▶ **SET TASKS**:
[a] In the book review, what year was 51 Documents: Zionist Collaboration With the Nazis first published?
[b] Using the book review, explain why the reviewer thinks the edited volume needs attention now, even though it came out years earlier.

***** TEXT SEGMENT *****

Dossier of Zionist-Nazi collaboration sheds light on Zionist movement

February 7, 2024
Issue 
book cover, refugees fleeing in 1948
Refugees fleeing Palestine in November 1948. Photo: Benny Morris, Cambridge University Press 1989. Public Domain.

51 Documents: Zionist Collaboration With the Nazis
Edited by Lenni Brenner
Barricade Books. New Jersey, 2002
342 pp
Available from amazon.com

Lenni Brenner was raised in an orthodox Jewish family. He was active in the civil rights and antiwar movements in the 1960s and is a revolutionary socialist. He is the co-author of Black Liberation and Palestine Solidarity (2013), and the author of The Politics of Anti-Semitism (2003) and other works.

His edited volume, 51 Documents: Zionist Collaboration With the Nazis is important reading today in the context of the United States-backed Israeli genocidal war in Gaza.

It was first published in 2002, but received little notice by mainstream or left publications, but current events warrant that that be corrected.

The book is a collection of documents from the different wings of Zionism, Nazi and other sources that Brenner collected and had translated into English when necessary. Brenner gives short introductions to each document, but lets them speak for themselves.

***** COLLECTED MATERIAL *****

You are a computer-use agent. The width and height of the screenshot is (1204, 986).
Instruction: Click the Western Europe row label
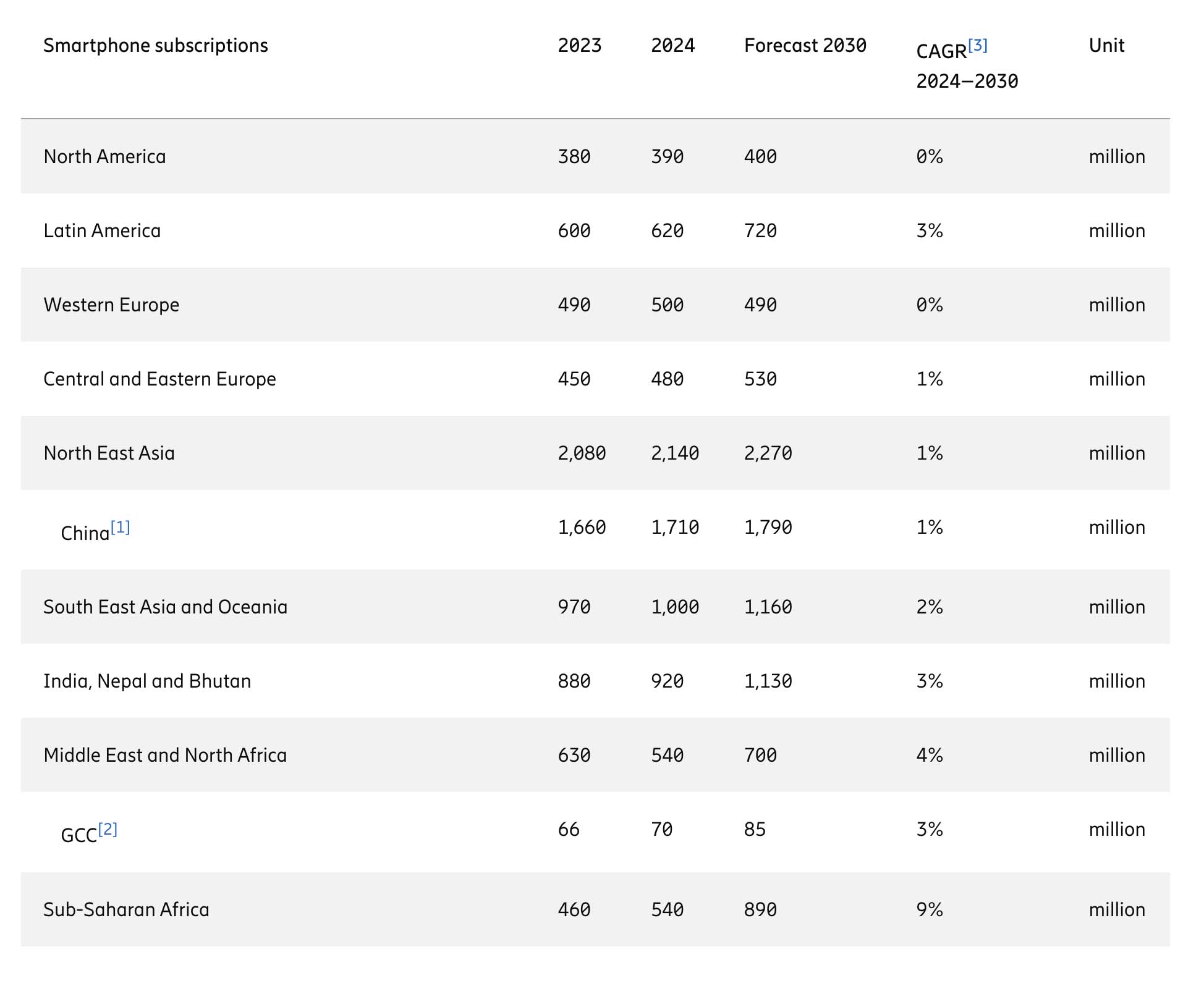tap(111, 305)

*****

▶ **ANSWERS FOR THE EXERCISE**:
[a] 2002

[b] When it was first published, the book got little notice from mainstream or left publications. The reviewer argues that current events call for correcting that neglect. The reviewer calls the book important reading in the context of what the review describes as the United States-backed Israeli genocidal war in Gaza.